─── Input ───

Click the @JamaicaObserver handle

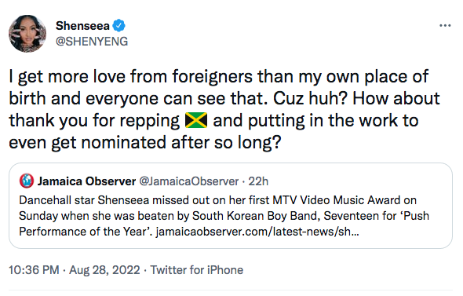pos(188,181)
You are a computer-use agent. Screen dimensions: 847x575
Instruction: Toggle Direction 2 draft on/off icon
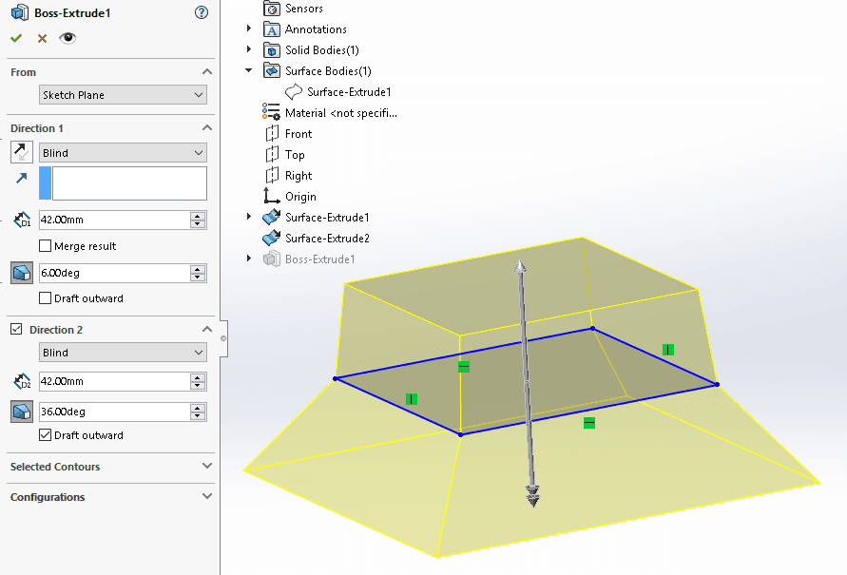[21, 412]
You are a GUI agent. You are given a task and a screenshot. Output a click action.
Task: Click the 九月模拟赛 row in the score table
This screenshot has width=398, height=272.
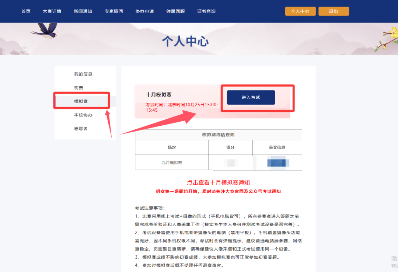coord(172,162)
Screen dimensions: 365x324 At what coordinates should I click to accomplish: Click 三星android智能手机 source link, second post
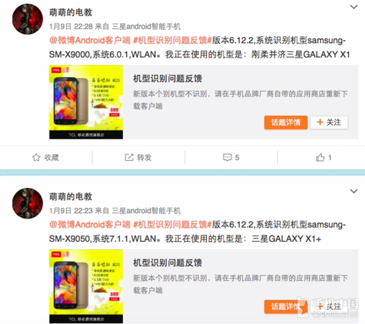click(x=146, y=210)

───

# Exercise directions
Rewrite every line of the items above as a JSON list of strings, one string per line, skipping blank lines. Leave the pictures out.

# Result of this task
[
  "Click the @JamaicaObserver handle",
  "pos(188,181)",
  "You are a computer-use agent. Screen dimensions: 847x575",
  "Instruction: Toggle Direction 2 draft on/off icon",
  "[21, 412]",
  "You are a GUI agent. You are given a task and a screenshot. Output a click action.",
  "Task: Click the 九月模拟赛 row in the score table",
  "This screenshot has width=398, height=272.",
  "coord(172,162)",
  "Screen dimensions: 365x324 At what coordinates should I click to accomplish: Click 三星android智能手机 source link, second post",
  "click(x=146, y=210)"
]